Durch den umstrittenen Videobeweis sollen in der abgelaufenen Bundesliga-Saison 82 Fehlentscheidungen korrigiert worden sein. Das berichtet die „Bild“-Zeitung, der die Auswertungszahlen des Deutschen Fußball-Bundes nach eigenen Angaben bereits vorliegen.

Der DFB will die Zahlen in der kommenden Woche veröffentlichen. Aus den Unterlagen gehe aber auch hervor, dass die Video-Schiedsrichter in Köln 19 Mal zu Unrecht eingegriffen haben sollen.
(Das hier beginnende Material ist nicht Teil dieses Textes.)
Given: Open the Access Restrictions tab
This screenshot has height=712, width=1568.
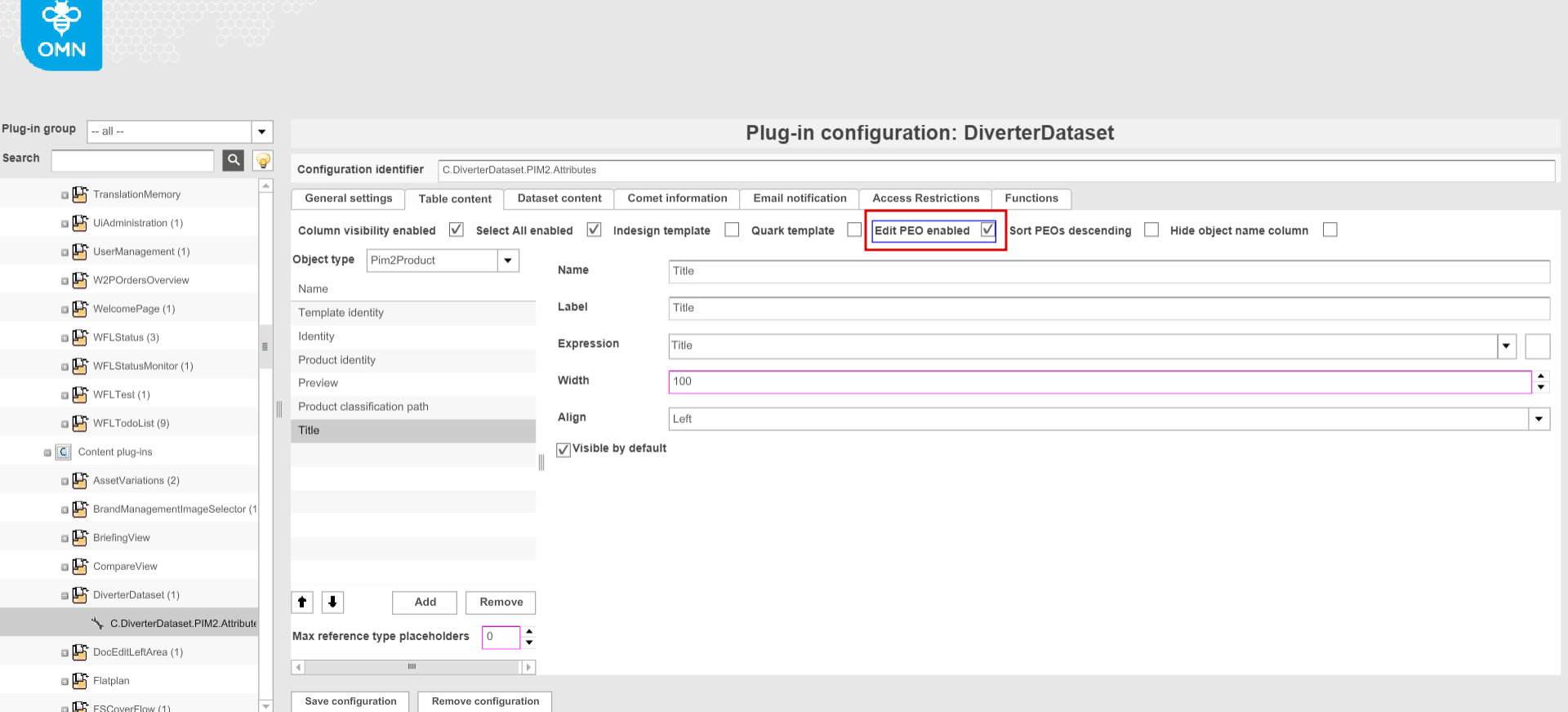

Laut „Bild“ habe es bei „zwei falschen Interventionen eine falsche finale Entscheidung gegeben“. Heißt: Der Video-Schiedsrichter meldete sich zu Unrecht und auch nach Rücksprache mit dem Referee auf dem Platz blieb die Entscheidung falsch. Dazu gehe man in zehn Fällen davon aus, dass der Video-Schiedsrichter hätte eingreifen müssen, es aber nicht tat.
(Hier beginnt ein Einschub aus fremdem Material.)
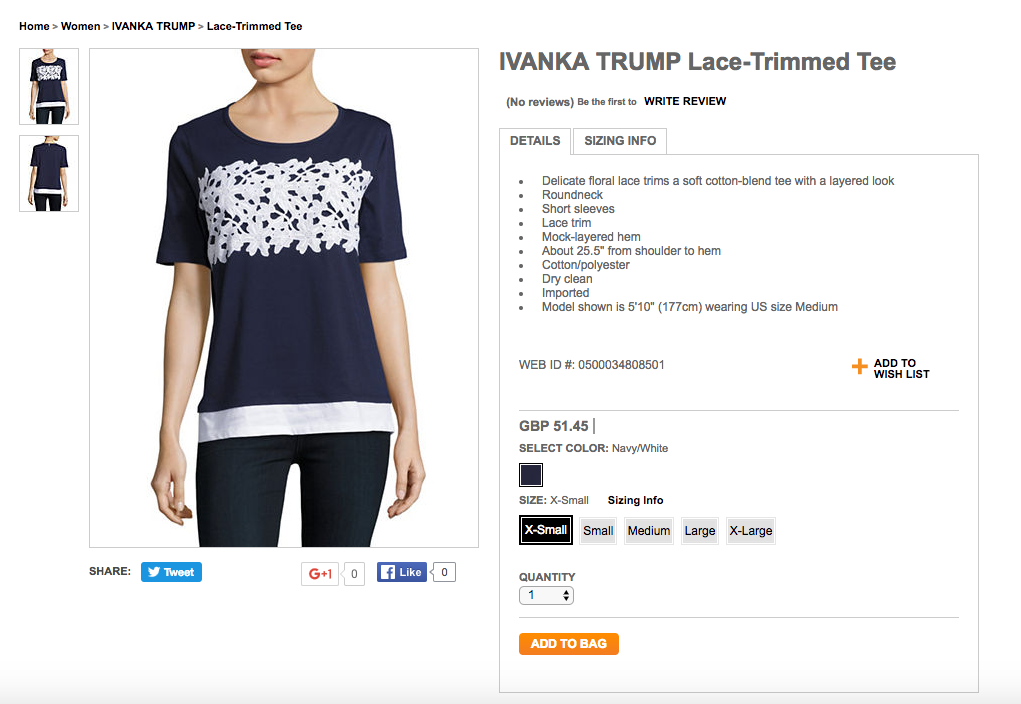The width and height of the screenshot is (1021, 704).
Task: Add the tee to bag
Action: pyautogui.click(x=568, y=643)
Insgesamt sollen 1738 Szenen in 306 Spielen geprüft worden sein. Eine Überprüfung habe im Schnitt 61 Sekunden gedauert. 111 Mal griff der Video-Schiesdrichter ein. Die Unparteiischen auf dem Platz nutzten im Vergleich zur Saison 2017/2018 (57 Prozent) den Videobeweis selbst öfter und kontrollierten in 66 Prozent die Szenen am Monitor selbst.